Given request: Which lines in the material below contain the word "height"? Copy each one out in full.

## begin

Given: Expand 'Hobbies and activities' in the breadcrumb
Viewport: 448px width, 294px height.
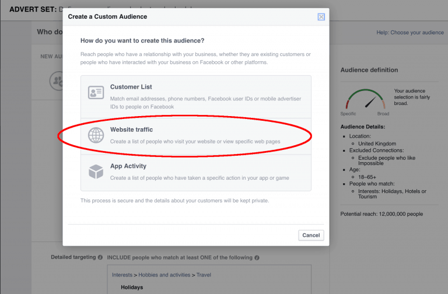Looking at the screenshot, I should coord(166,275).

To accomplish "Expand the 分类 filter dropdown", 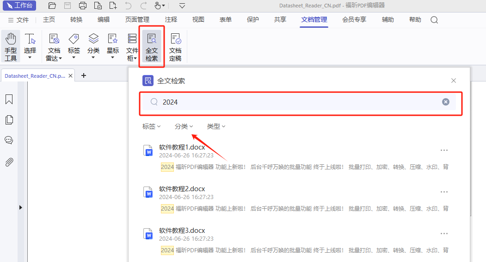I will click(184, 126).
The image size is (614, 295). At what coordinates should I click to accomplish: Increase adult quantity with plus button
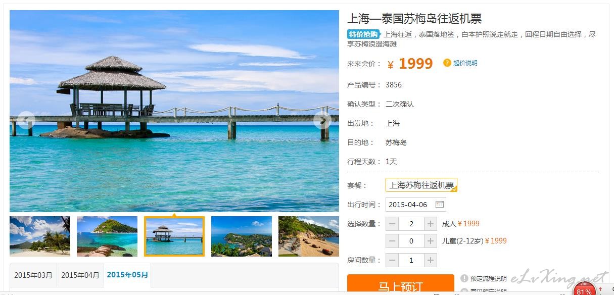(431, 224)
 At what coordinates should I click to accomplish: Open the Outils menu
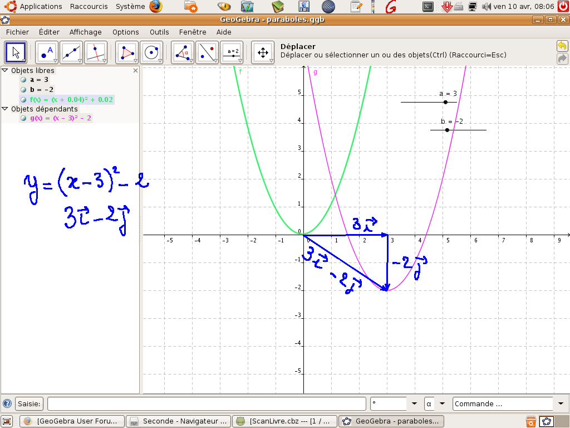(159, 32)
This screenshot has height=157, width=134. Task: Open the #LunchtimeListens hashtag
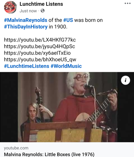(x=27, y=66)
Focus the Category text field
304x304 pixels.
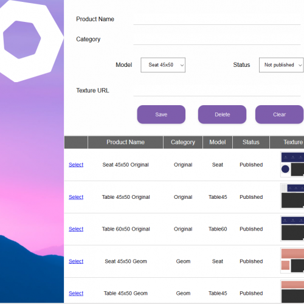[217, 40]
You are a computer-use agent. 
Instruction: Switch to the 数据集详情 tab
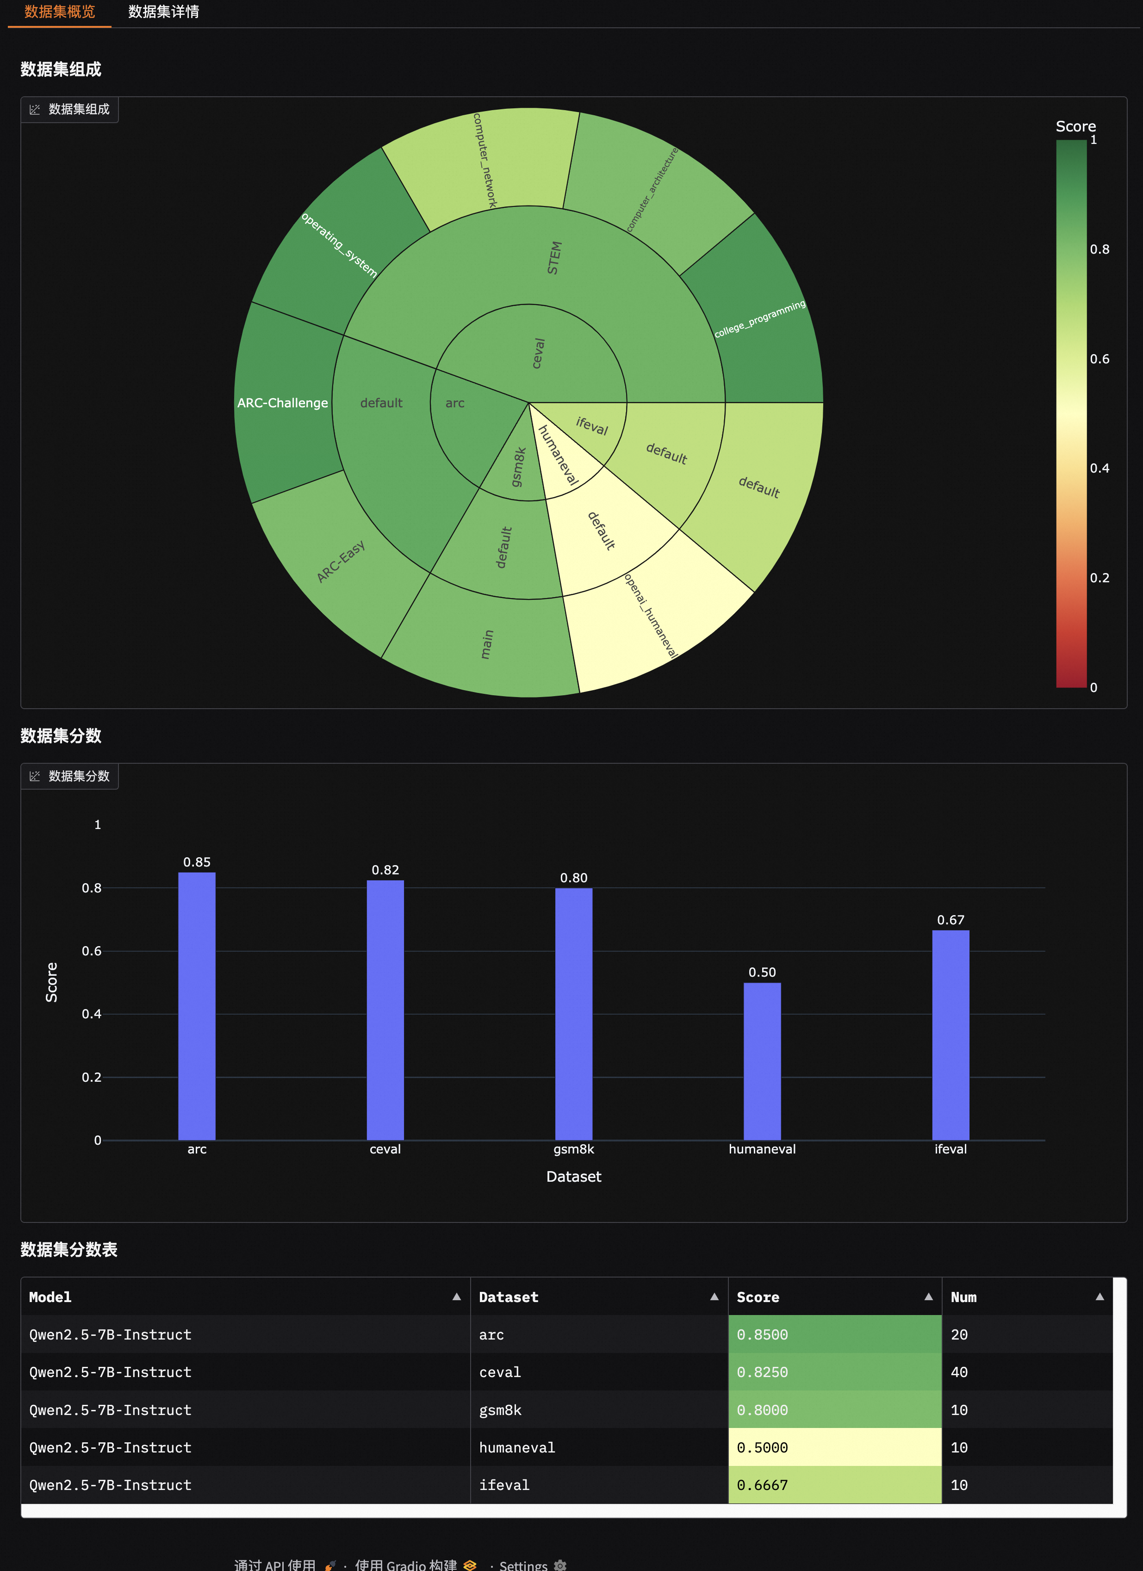coord(163,12)
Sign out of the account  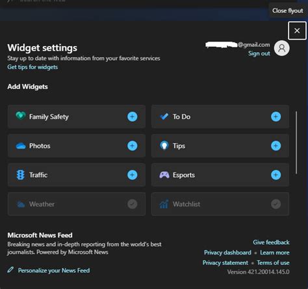pyautogui.click(x=259, y=53)
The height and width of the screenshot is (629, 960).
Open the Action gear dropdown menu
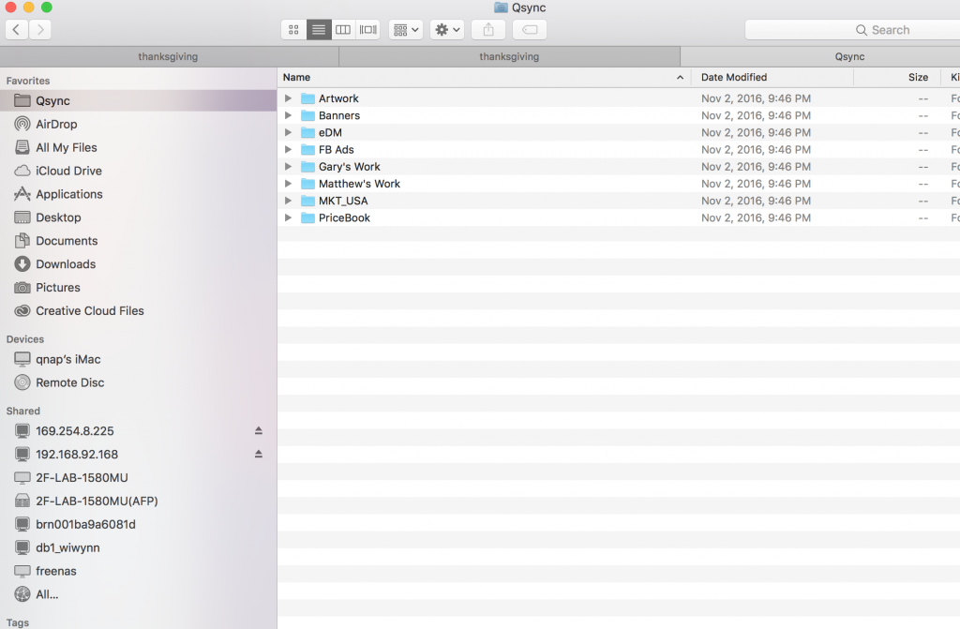tap(447, 30)
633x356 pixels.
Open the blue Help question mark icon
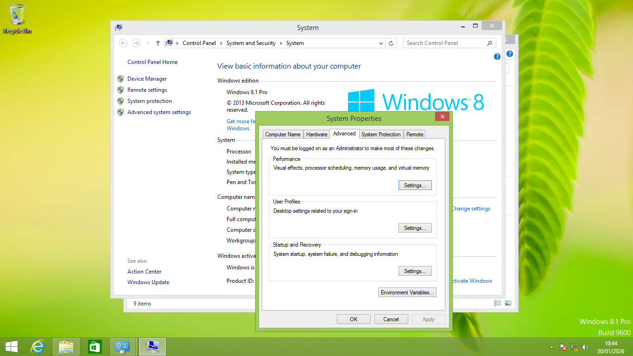pos(497,57)

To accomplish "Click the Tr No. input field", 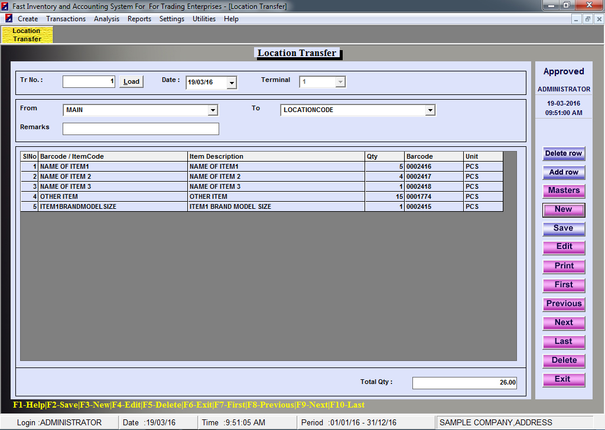I will [89, 82].
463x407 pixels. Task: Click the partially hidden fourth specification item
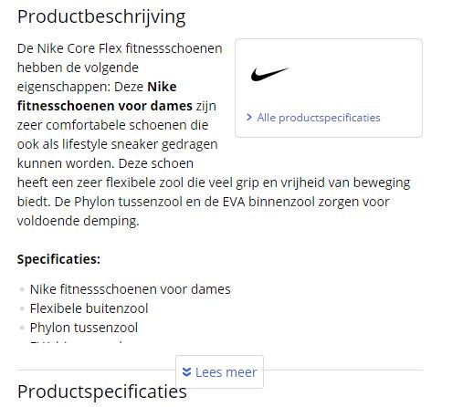(76, 342)
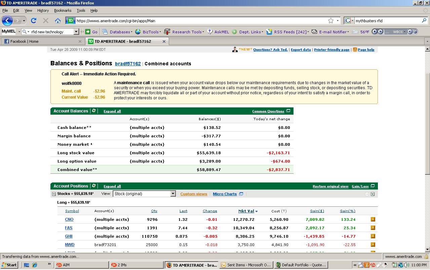Open the trade arrow icon for CNO
The height and width of the screenshot is (270, 430).
coord(373,219)
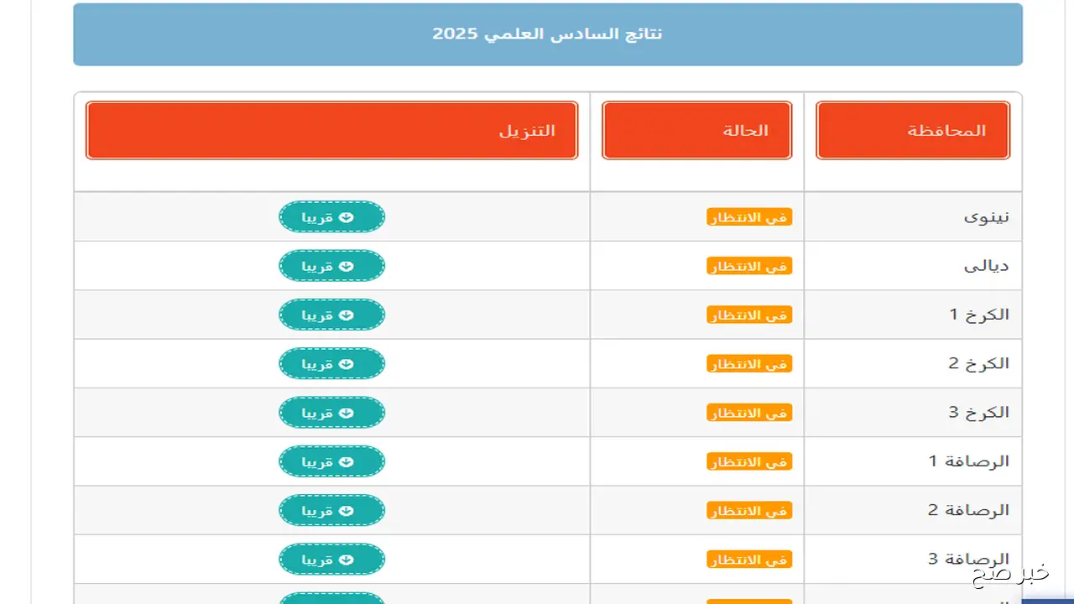
Task: Select the نينوى governorate name cell
Action: coord(987,216)
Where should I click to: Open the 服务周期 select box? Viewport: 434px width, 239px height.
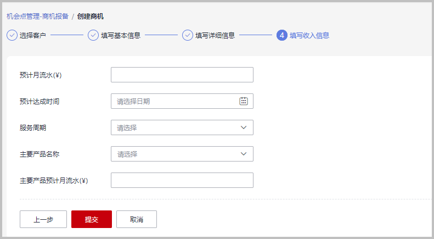pos(182,127)
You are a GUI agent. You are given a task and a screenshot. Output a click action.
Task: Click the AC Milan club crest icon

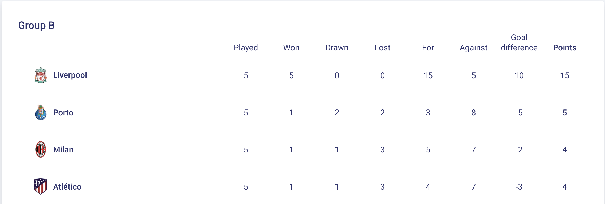[41, 149]
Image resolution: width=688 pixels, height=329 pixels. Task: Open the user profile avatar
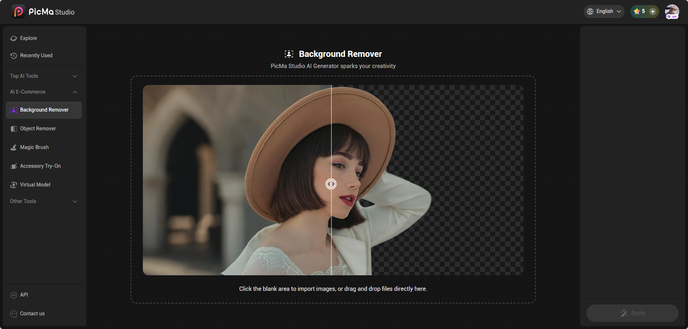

## end

Full response:
Viewport: 448px width, 294px height.
This screenshot has height=157, width=134. Task: Open the #LunchtimeListens hashtag
The height and width of the screenshot is (629, 960).
The height and width of the screenshot is (270, 430).
Where should I click to: Open the 服务周期 select box? Viewport: 434px width, 239px height.
Image resolution: width=688 pixels, height=329 pixels. Task: Open the user profile avatar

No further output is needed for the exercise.